◆ Exercise ◆
For the records below, output word for word the lines from the one with "This screenshot has height=896, width=1344." up to and including the one with "Click the Default Prices button". No pictures.

◆ Given records ◆
-- -- --

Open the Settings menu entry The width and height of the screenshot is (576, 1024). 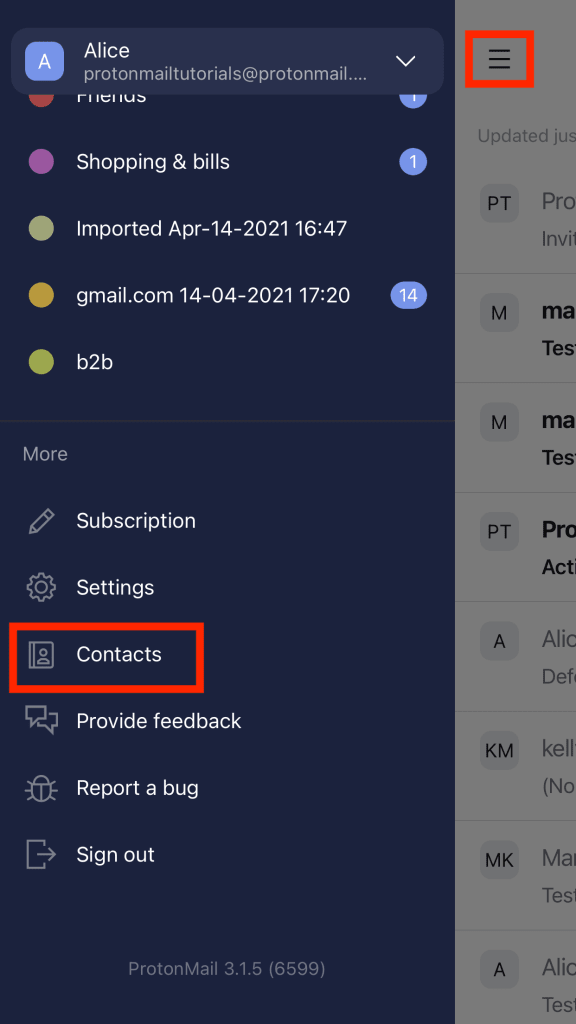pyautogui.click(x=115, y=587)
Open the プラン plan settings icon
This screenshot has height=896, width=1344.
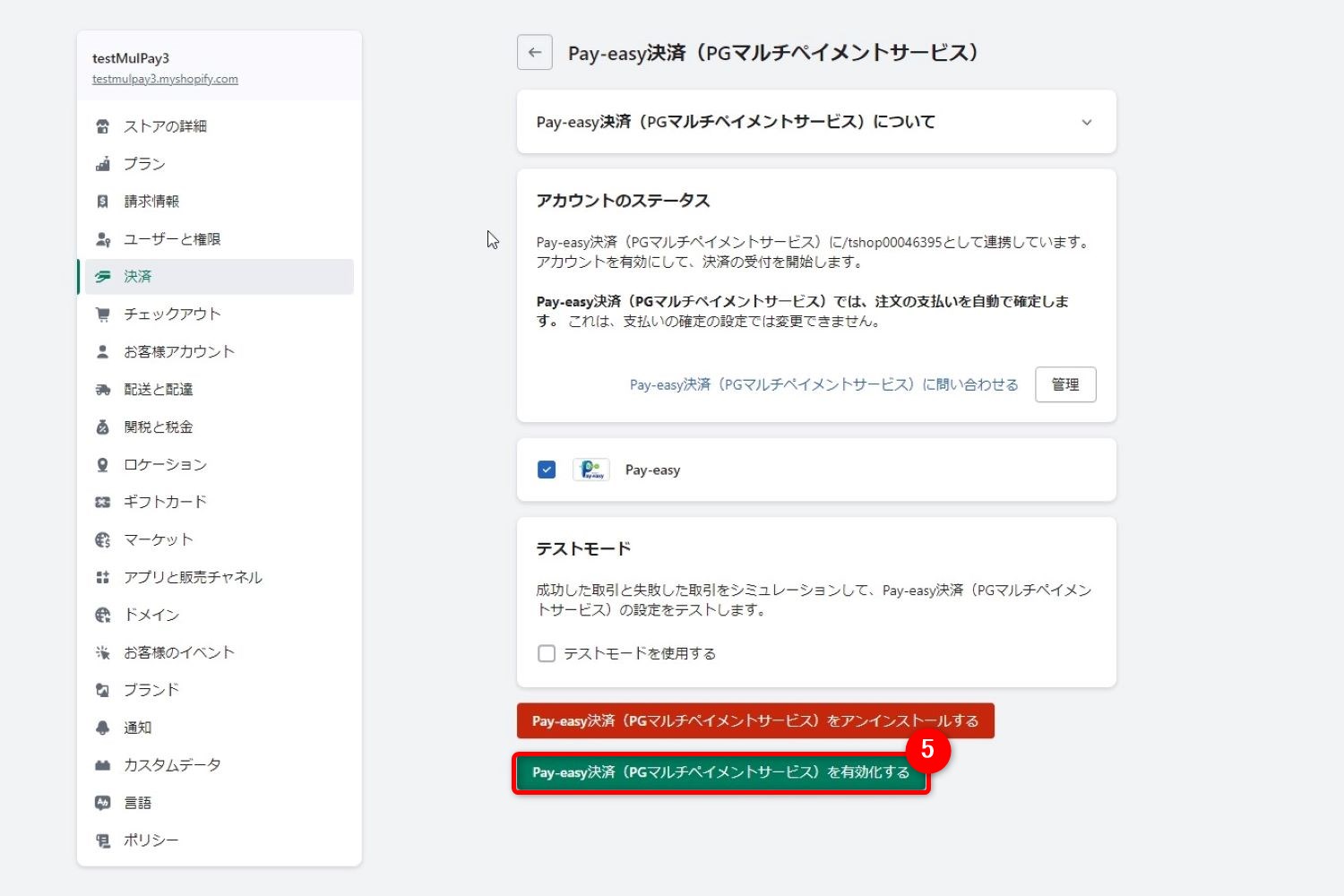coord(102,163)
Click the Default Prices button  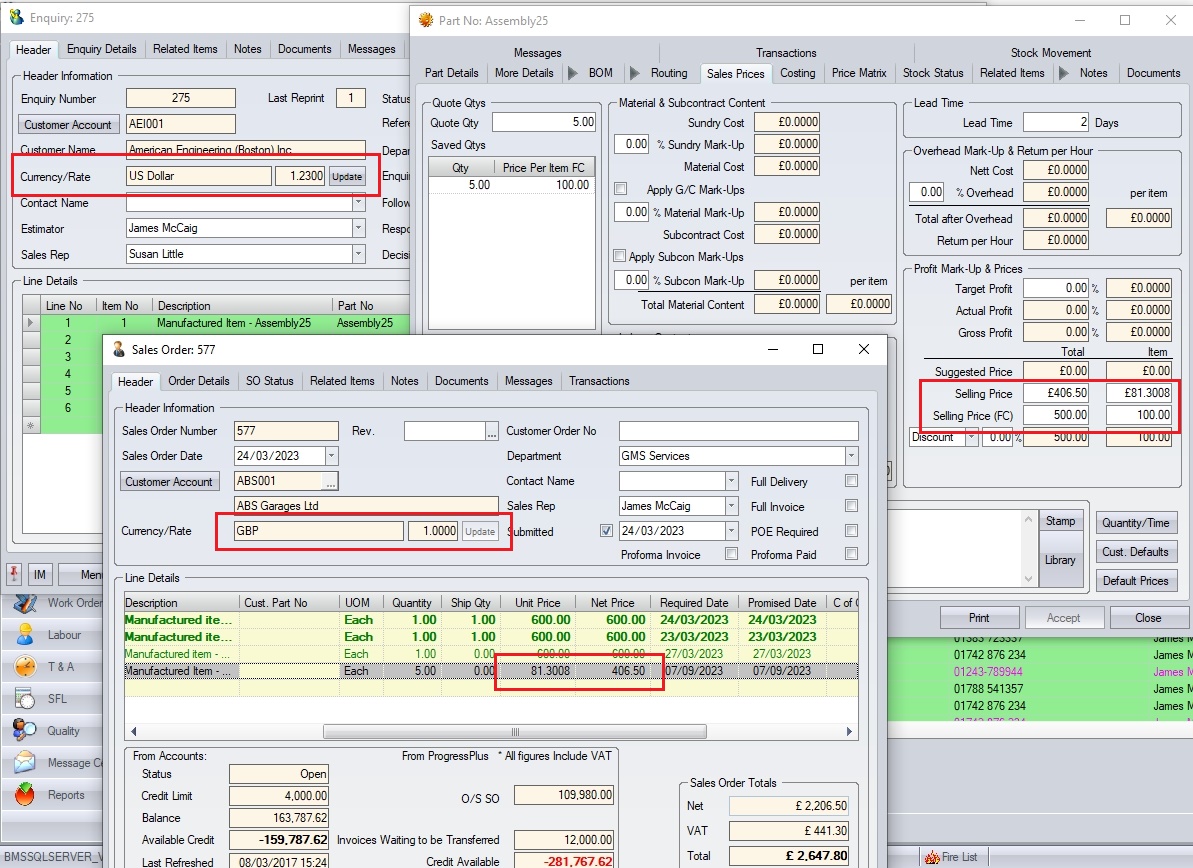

-- -- --

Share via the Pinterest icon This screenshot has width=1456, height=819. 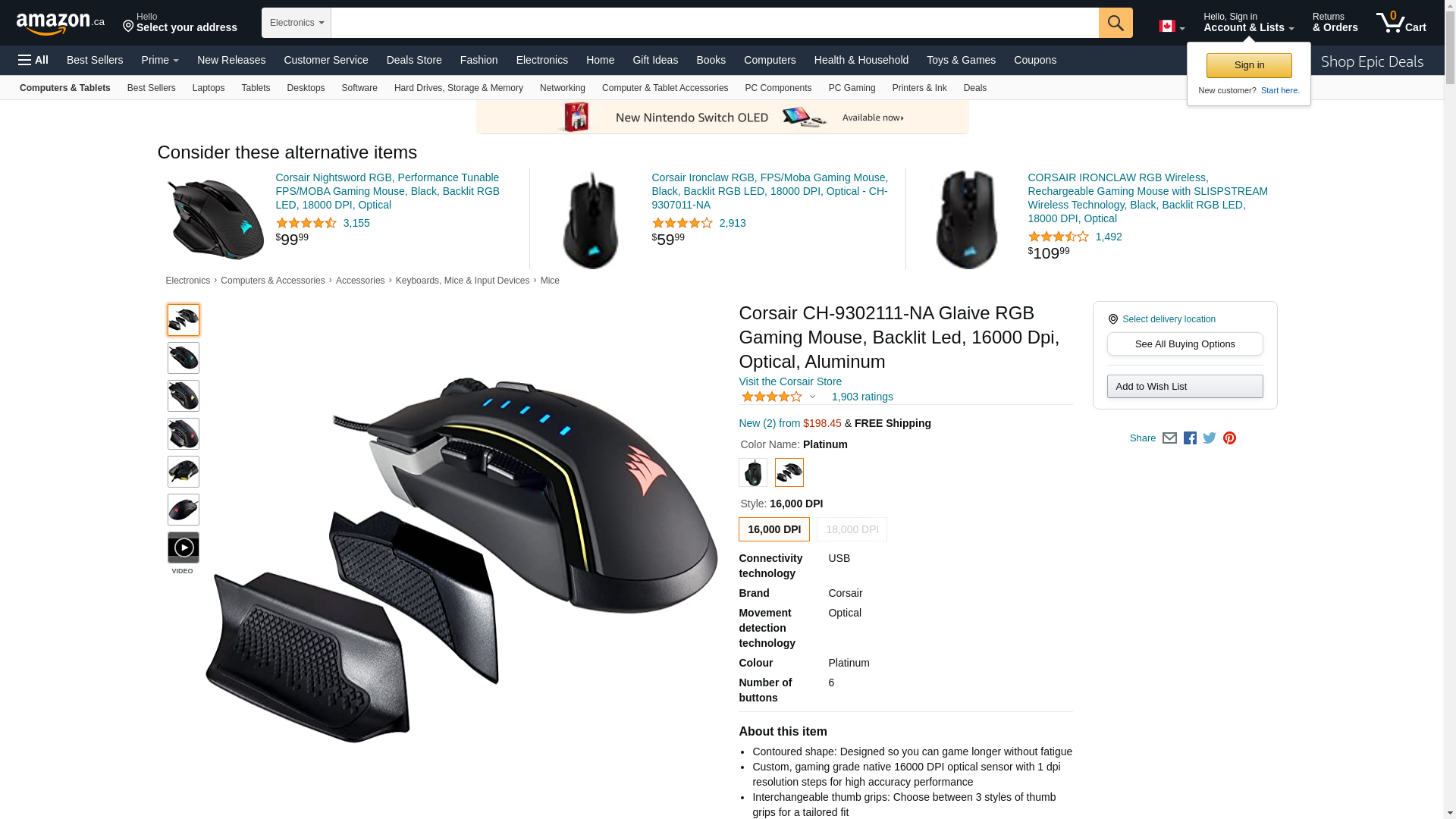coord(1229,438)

-- -- --

◆ Answer box ◆
This screenshot has height=896, width=1344.
coord(102,163)
Click the Default Prices button  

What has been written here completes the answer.